Perdagangan orang merupakan kejahatan kemanusiaan yang luar biasa. Mengakiri kejahatan ini merupakan tugas besar karena harus dilakukan dari hulu hingga hilir. Maka, diperlukan langkah-langkah besar dan kolektif.
Oleh
Redaksi
·1 menit baca
Kasus perdagangan orang terus terjadi, bahkan cenderung meningkat. Perlu langkah-langkah besar untuk mengakhiri kejahatan luar biasa ini.
Berbagai upaya yang dilakukan untuk mencegah dan memberantas kasus perdagangan orang, termasuk dengan membentuk Gugus Tugas Pencegahan dan Penanganan Tindak Pidana Perdagangan Orang yang melibatkan 24 kementerian/lembaga serta pemerintah daerah, belum membuahkan hasil seperti yang diharapkan. Alih-alih menurun, jumlah kasus dan korban perdagangan orang justru meningkat.
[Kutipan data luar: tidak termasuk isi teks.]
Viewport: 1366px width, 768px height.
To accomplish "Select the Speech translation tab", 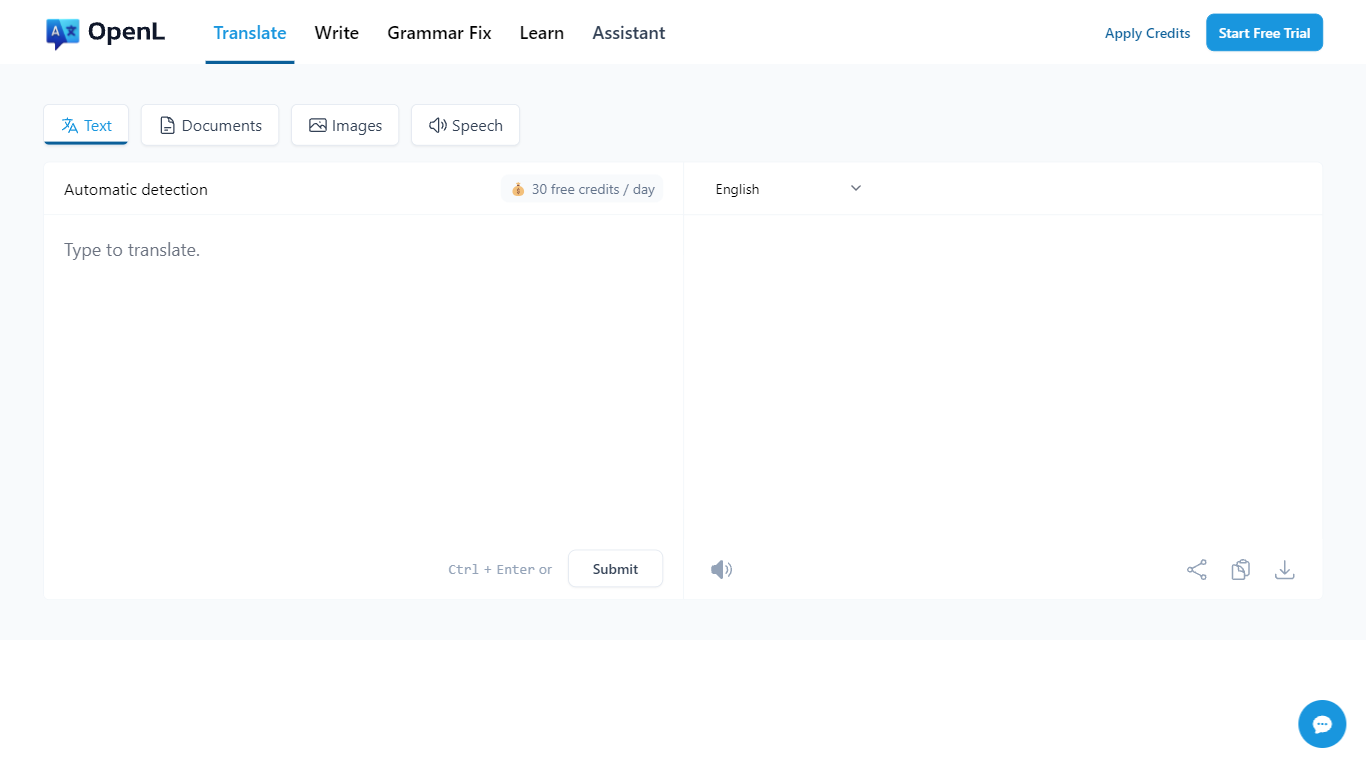I will 465,125.
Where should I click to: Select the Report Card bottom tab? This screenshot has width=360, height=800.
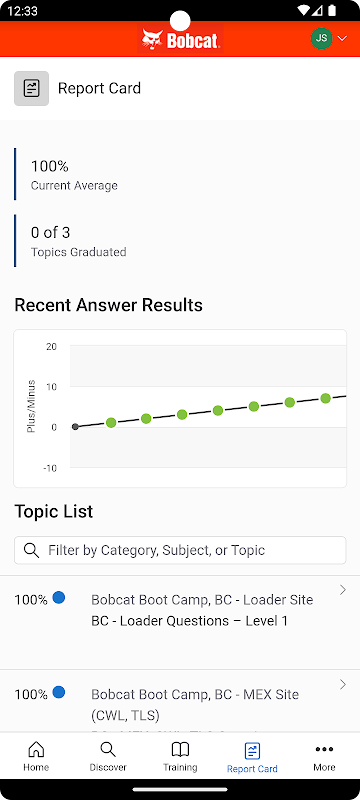pos(252,757)
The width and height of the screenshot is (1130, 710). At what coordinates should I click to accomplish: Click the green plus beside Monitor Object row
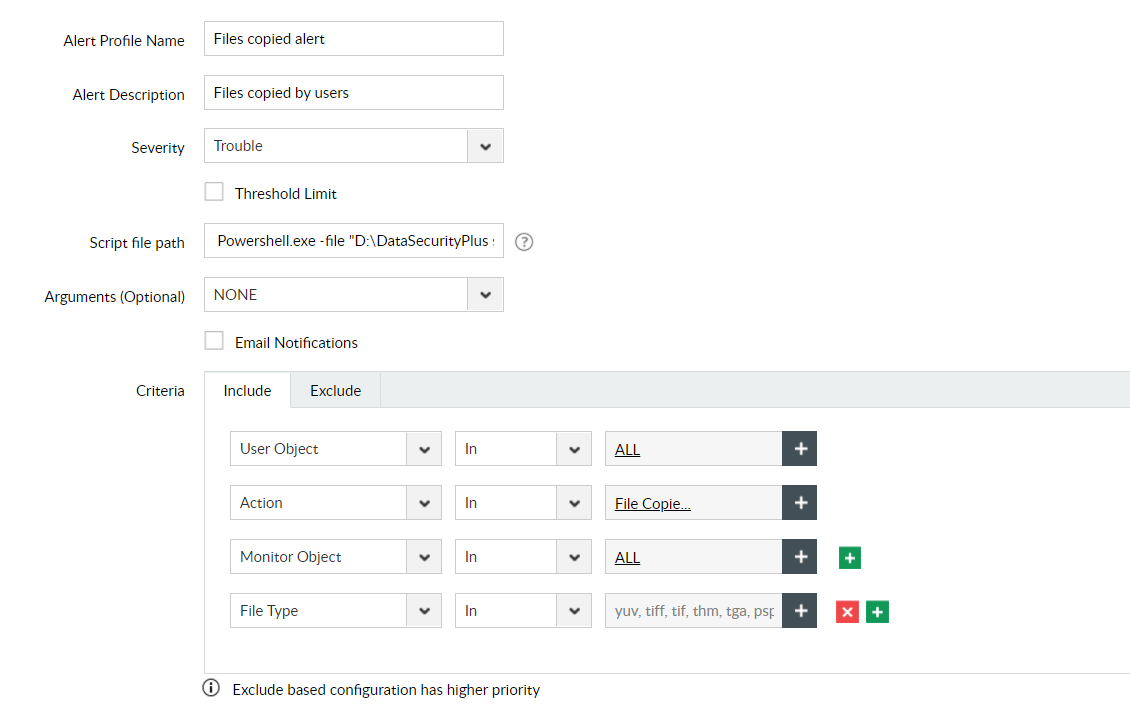pyautogui.click(x=849, y=557)
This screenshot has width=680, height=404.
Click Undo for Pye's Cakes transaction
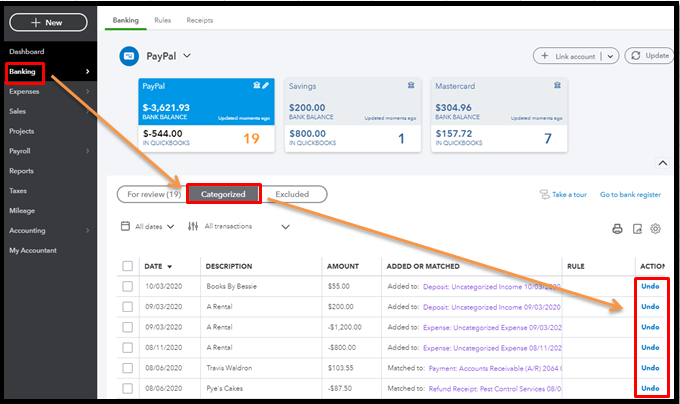[x=650, y=388]
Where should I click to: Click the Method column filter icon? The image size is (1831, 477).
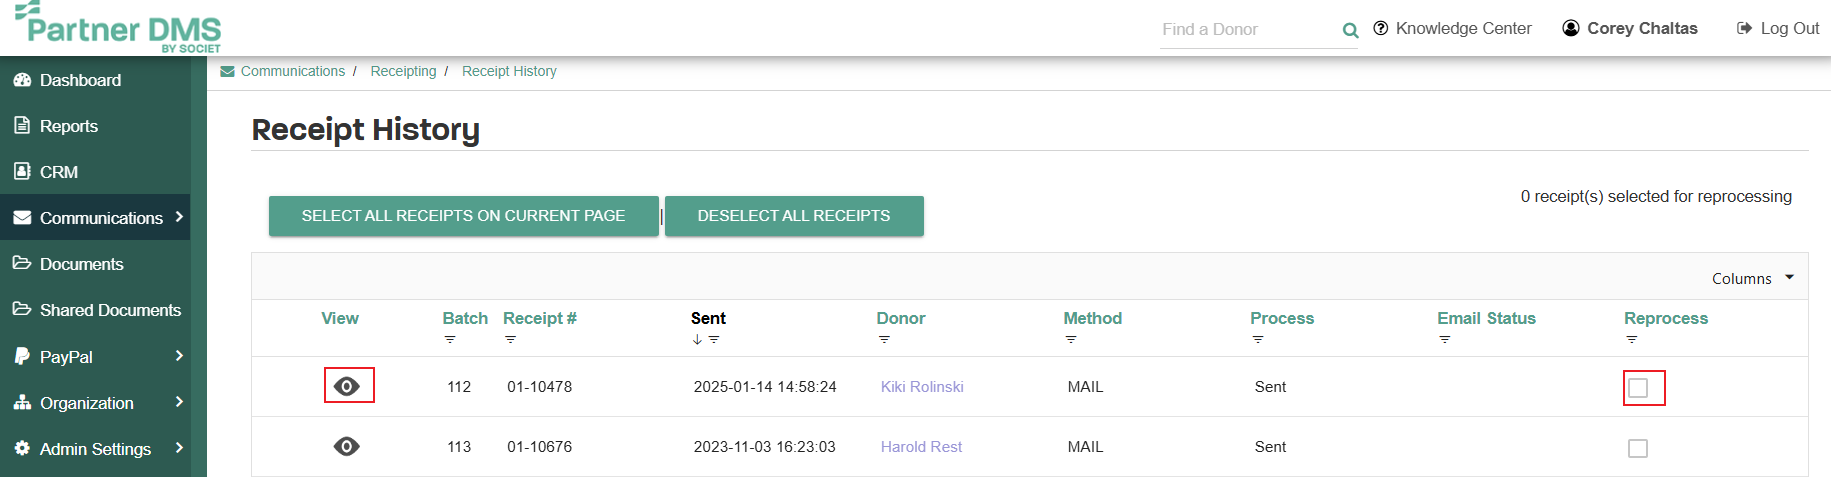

Data Kementerian Pemberdayaan Perempuan dan Perlindungan Anak (KPPPA) menunjukkan, jika tahun 2019 terdapat 226 korban, pada 2020 menjadi 422 korban, pada 2021 menjadi 683 korban, dan pada Januari-Oktober 2022 tercatat 401 korban. Total sejak 2017 hingga Oktober 2022 terdapat 2.356 korban. Data Polri pun menunjukkan, pada 2020-2022 jumlah korban perdagangan orang meningkat signifikan. Sejak 2020, Polri mengungkap 406 kasus perdagangan orang dengan 1.390 korban (Kompas.id, 16/5/2023).
Jumlah korban tidak sedikit, bahkan tergolong tinggi. Lebih miris lagi, kasus perdagangan orang tidak hanya melibatkan orang dewasa sebagai pelaku, tetapi juga anak-anak sebagai pelaku (Kompas, 14/6/2023). Modusnya pun semakin beragam, era digital memudahkan orang terjerat kasus ini, baik sebagai pelaku maupun korban. Upaya mengakhiri kejahatan perdagangan orang, sebagaimana dikatakan Presiden Joko Widodo di sela-sela perhelatan Konferensi Tingkat Tinggi Ke-42 ASEAN di Labuan Bajo, Nusa Tenggara Timur, 9-11 Mei 2023, harus dilakukan dari hulu hingga hilir.
Dari hulu berarti dari akar permasalahan kasus ini terjadi. Jika menilik para korban, umumnya mereka berasal dari kelompok rentan: miskin, perempuan, anak-anak, dan berpendidikan rendah. Data KPPPA pun menunjukkan, 50,97 persen korban adalah anak-anak dan 56,14 persen adalah perempuan. Sebagian besar korban terjerat karena alasan ekonomi: tergiur iming-iming penghasilan besar seperti dalam kasus penyelundupan pekerja migran dan prostitusi anak.
Dengan demikian, mengatasi kemiskinan dan menyediakan lapangan pekerjaan untuk meningkatkan kesejahteraan masyarakat menjadi jawabannya. Ini tantangan besar mengingat jumlah penduduk miskin di Indonesia cenderung meningkat. Data Badan Pusat Statistik menunjukkan, jumlah penduduk miskin pada September 2022 sebanyak 26,36 juta, bertambah 200.000 dibandingkan pada Maret 2022.
Upaya tersebut harus pula dibarengi dengan meningkatkan kesadaran masyarakat akan perdagangan orang, terutama kepada kelompok rentan, agar mereka mengetahui tanda-tanda dan juga bahaya perdagangan orang, termasuk kesadaran untuk melaporkan ke pihak berwenang jika mengetahui ada praktik perdagangan orang. Harus menjadi kesadaran bersama pula bahwa perdagangan orang bukan hanya masalah kejahatan kemanusiaan, tetapi juga masalah kesehatan masyarakat karena trauma dan efek jangka panjang yang dialami para korban.
Di hilir, penegakan hukum bagi para pelaku, termasuk menumpas tuntas jaringan/sindikat perdagangan orang yang tak jarang melibatkan jaringan global (transnasional). Ini momen bagi Indonesia sebagai pemegang Keketuaan ASEAN 2023 untuk meningkatkan kerja sama dengan negara-negara di ASEAN guna bersama-sama mengatasi kejahatan perdagangan orang. Mengakhiri kejahatan kemanusiaan yang luar biasa ini merupakan tugas besar, karena itu perlu langkah-langkah besar dan kolektif.